[Liste des consignes]:
1/ Dans le passage sur Charlemagne et les Saxons, relevez tous les actes que les articles chrétiens ajoutés par Charlemagne punissent de mort.
2/ D'après le passage sur Charlemagne et les Saxons, où Witikind se retire-t-il après avoir refusé d'assister à la cour plénière ?

[Extrait du document]:
* * *
Deux ans sont à peine écoulés depuis le parlement de Paderborn, que nous retrouvons Witikind soulevant de nouveau les Saxons ; il conduit les Danois et les tribus exilées dans le Jutland. Ses forces sont considérables ; les anciennes tribus soumises à Charlemagne le saluent, et il s'avance victorieux jusque sur le Rhin. Toutes les bourgades franques sont exterminées sur son passage, il renverse les châteaux, les tours de surveillance ; il brûle les signes militaires de la domination de Charlemagne, alors occupé à l'expédition d'Espagne. Un capitulaire ordonne de repousser ces masses d'hommes par la terreur et la violence. Tous les possesseurs de terre, les gardes des marches, les leudes doivent prendre les armes, et cette levée de la race franque arrête un moment les ravages des Saxons sur le Rhin et la marche de Witikind victorieux. Bientôt le grand Charles arrive lui-même ; il disperse les envahisseurs[37], s'établit de nouveau dans son camp de Heerstal et y passe l'hiver, pour s'élancer ensuite sur les Westphaliens : rien ne résiste à cet homme fort, à ce roi gigantesque, dont la seule parole porte l'effroi partout. Plusieurs tribus saxonnes accourent lui demander la paix ; Charles se fait livrer des otages selon l'usage, mais il ne veut plus traiter partiellement avec une ou plusieurs peuplades, il demande que les Saxons viennent à un parlement pour traiter des conditions de la paix. Witikind, toujours inébranlable, ne veut point assister à cette cour plénière, car sa patrie est humiliée, et il se retire une seconde fois dans le Danemark.

Pendant l'hiver, Charles réunit à Heerstal toutes ses forces : c'est son poste militaire de prédilection ; il est à la tête d'une armée tellement puissante, que nul ne peut résister à ses coups ; il impose sans résistance des lois impératives aux Saxons. L'acte qui résulta du parlement qu'il a assemblé est le capitulaire intitulé : De partibus Saxoniæ[38], véritable organisation de la Saxe ; les évêques, nombreux au parlement militaire, prêchèrent sous la tente, et un grand nombre de Saxons reçurent le baptême. Le roi avait essayé le système des tribus, en laissant chaque vassalité indépendante ; comme il avait mal réussi, on stipula désormais que les Saxons seraient gouvernés par des comtes de la nation franque. On les soumettait à un système commun, et leur indépendance de race leur était ainsi ravie ; tous devaient obéissance à ces comtes, et le Saxon qui blesserait ou outragerait les délégués du roi aurait ses terres confisquées et dévolues au fisc royal ; les Saxons ne pourraient plus tenir assemblée ni diète, à moins d'un permis et licence du roi, et en présence de commissaires désignés par lui.

A ce système de police militaire, Charlemagne ajouta des articles spécialement chrétiens : des églises seraient bâties çà et là dans le pays des Saxons, sacrées et plus sacrées encore que les temples de l'idolâtrie ; celui qui tuerait un prêtre chrétien, ou qui sacrifierait des victimes humaines aux vieilles divinités de la patrie, serait puni de mort. Comme le baptême devait être désormais le signe de l'obéissance, les Saxons qui se cacheraient pour échapper à la sainte onction de l'église, ceux qui mangeraient de la viande les jours maigres seraient considérés comme rebelles et punis de mort[39] ; le retour à la vieille religion du Nord était le signe de la révolte. Toute peine serait rachetée par la pénitence ecclésiastique ; car la loi chrétienne se confond perpétuellement avec le gouvernement politique.
* * *
[Liste des données]:
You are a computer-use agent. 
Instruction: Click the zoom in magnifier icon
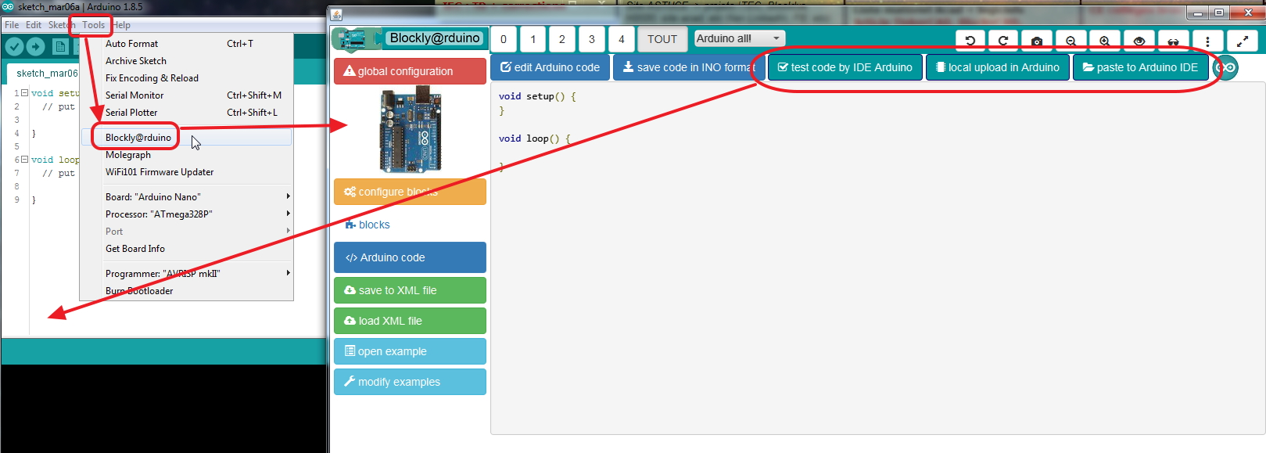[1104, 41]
* * *
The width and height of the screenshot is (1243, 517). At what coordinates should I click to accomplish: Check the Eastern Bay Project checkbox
* * *
[Réponses de l'exercice]:
1/
- Tuer un prêtre chrétien
- Sacrifier des victimes humaines aux vieilles divinités de la patrie
- Se cacher pour échapper à la sainte onction de l'église
- Manger de la viande les jours maigres

2/ Il se retire une seconde fois dans le Danemark.